I have a loop of about 7000 objects and within the loop I need to get a distinct count of a list of structs. Currently I am using -
foreach (var product in productsToSearch)
{
Console.WriteLine("Time elapsed: {0} start", stopwatch.Elapsed);
var cumulativeCount = 0;
productStore.Add(product);
var orderLinesList = totalOrderLines
.Where(myRows => productStore.Contains(myRows.Sku))
.Select(myRows => new OrderLineStruct
{
OrderId = myRows.OrderId,
Sku = myRows.Sku
});
var differences = totalOrderLines.Except(orderLinesList);
cumulativeCount = totalOrderLinsCount - differences.Select(x => x.OrderId).Distinct().Count();
cumulativeStoreTable.Rows.Add(product, cumulativeCount);
Console.WriteLine("Time elapsed: {0} end", stopwatch.Elapsed);
}
public struct OrderLineStruct
{
public string OrderId { get; set; }
public string Sku { get; set; }
}
This is extremely slow when getting the distinct count. Anyone know of a more efficient way of doing this?

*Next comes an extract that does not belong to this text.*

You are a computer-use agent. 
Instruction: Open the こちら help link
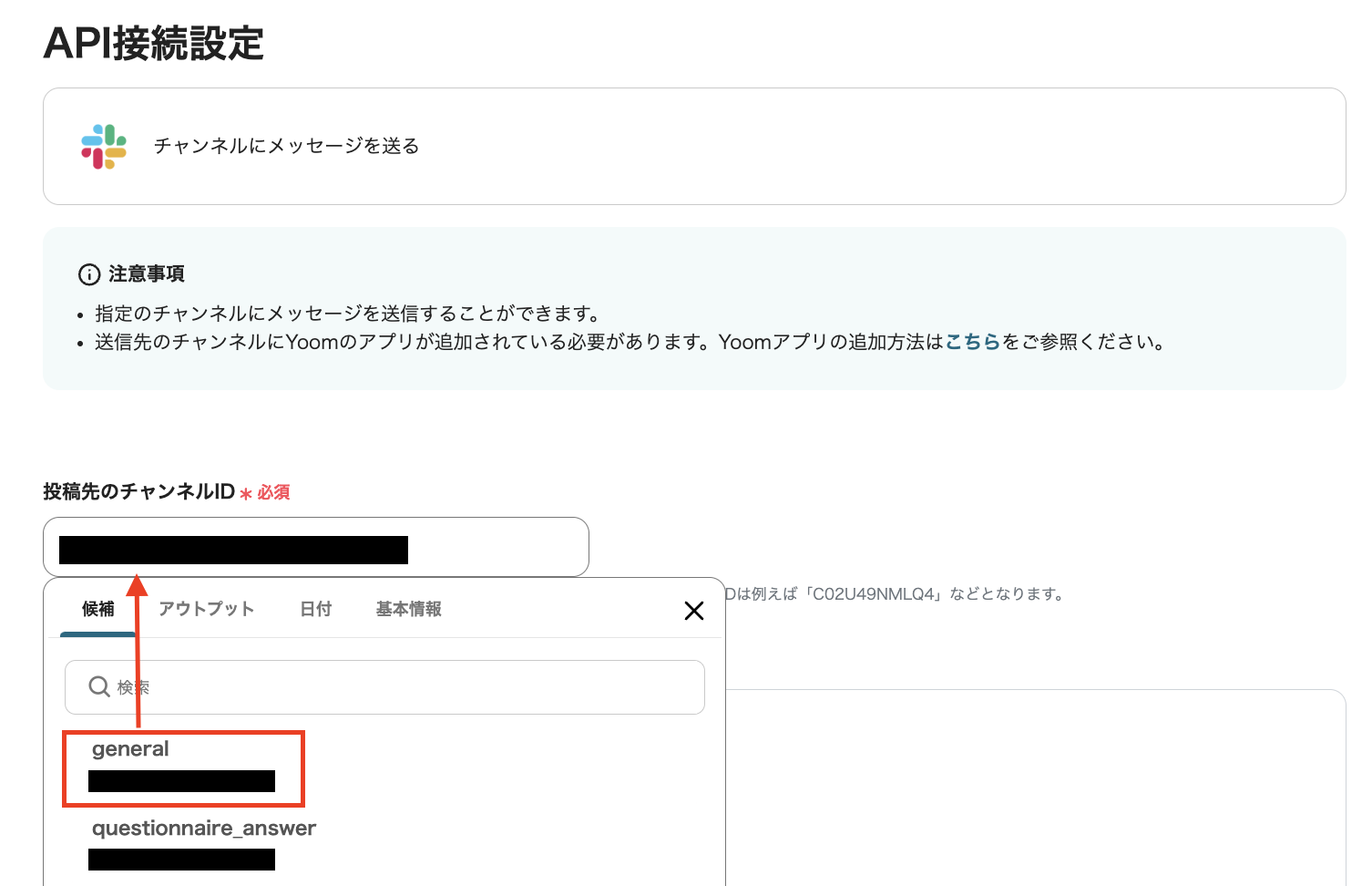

I have tried using MoreLinq which has a DisctintBy method for Linq but it's not more efficient as I have timed it. I have played around with PLinq but I am a little unsure of where to parallelize this query.

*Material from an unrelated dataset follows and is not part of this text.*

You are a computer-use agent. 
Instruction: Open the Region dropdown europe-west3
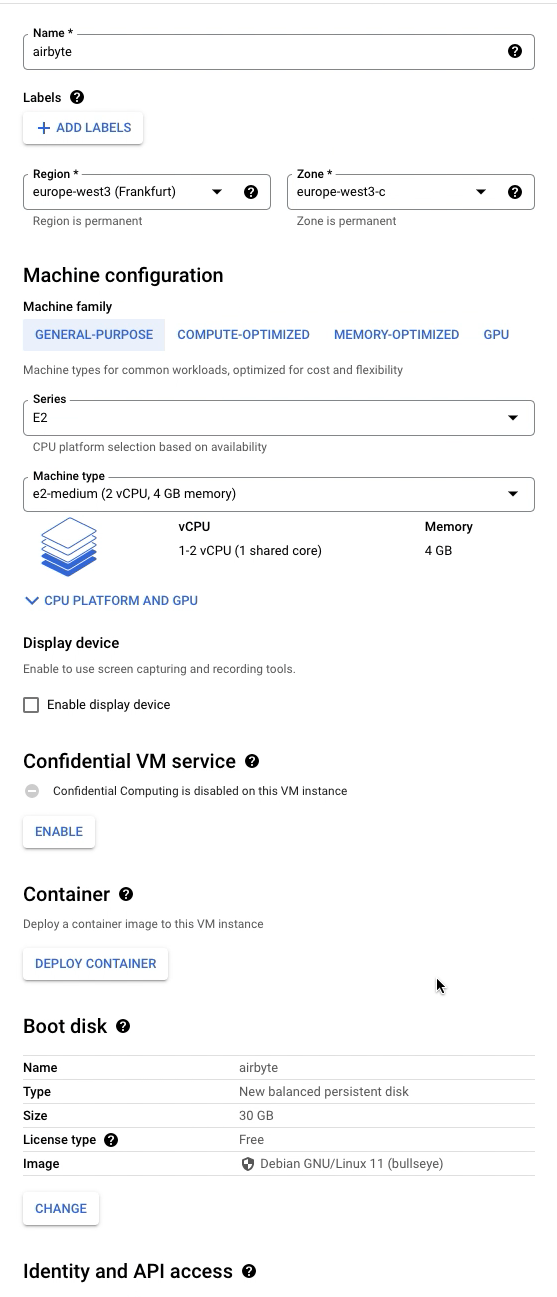[x=147, y=192]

So each iteration of the loop is timed at -
Time elapsed: 00:00:37.1142047 start
Time elapsed: 00:00:37.8310148 end
= 0.7168101 secs * 7000 = 5017.6707 (83.627845 minutes)
Its the Distinct() Count() line which is taking the most time to process (around 0.5 secs). The variable differences has a few hundred thousand OrderLineStruct's so doing any linq queries on this is slow.
UPDATE
I have modified the loop a bit and now it runs in around 10 minutes rather that over 1 hour
foreach (var product in productsToSearch)
{
var cumulativeCount = 0;
productStore.Add(product);
var orderLinesList = totalOrderLines
.Join(productStore, myRows => myRows.Sku, p => p, (myRows, p) => myRows)

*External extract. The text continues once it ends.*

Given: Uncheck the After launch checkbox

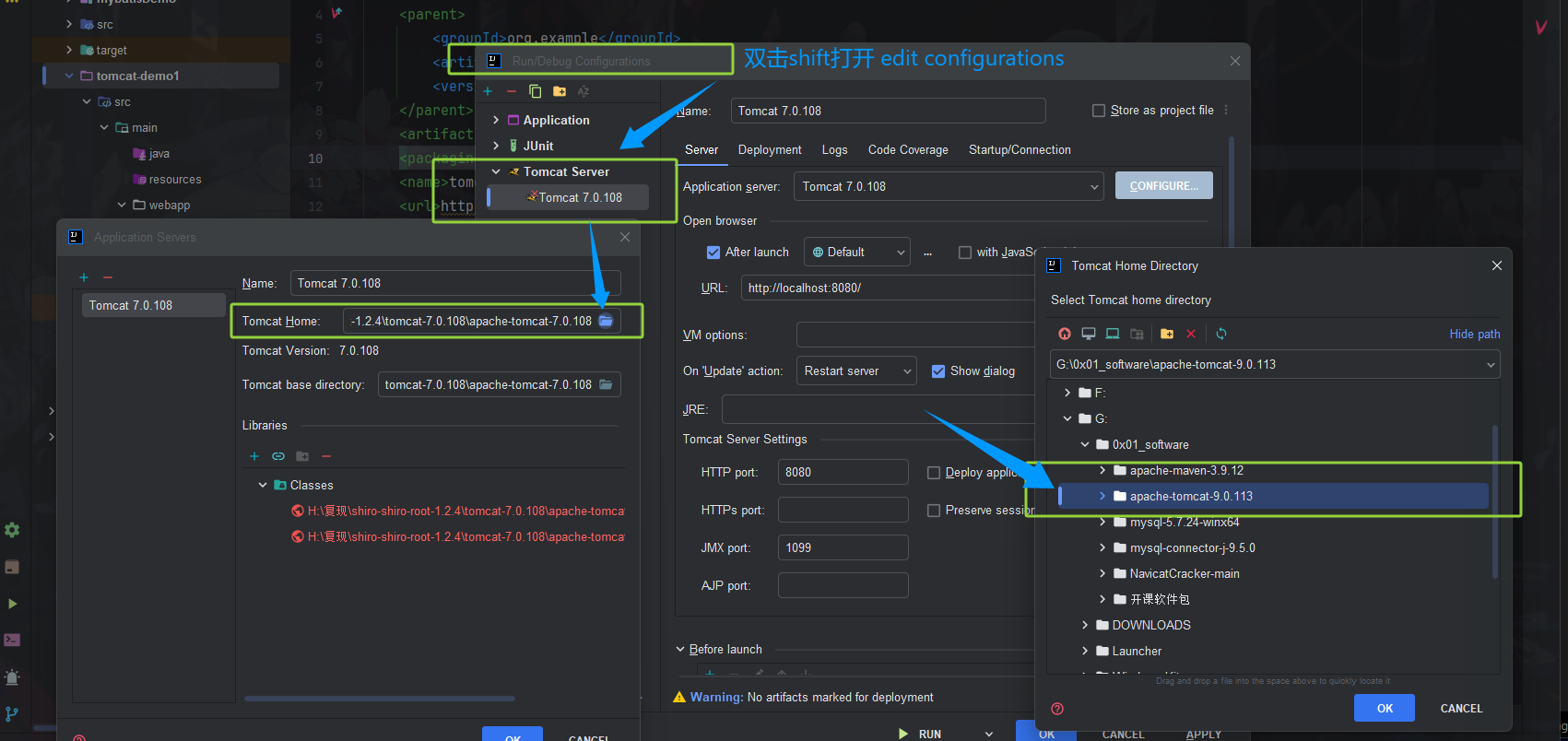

.Select(myRows => new OrderLineStruct
{
OrderId = myRows.OrderId,
Sku = myRows.Sku
});
totalOrderLines = totalOrderLines.Except(orderLinesList).ToList();
cumulativeCount = totalOrderLinesCount - totalOrderLines.Select(x => x.OrderId).Distinct().Count();
cumulativeStoreTable.Rows.Add(product, cumulativeCount);
}
Having a .ToList() on the Except seems to make a difference and now I am removing the already processed orders after each iteration which is increasing performance for each iteration.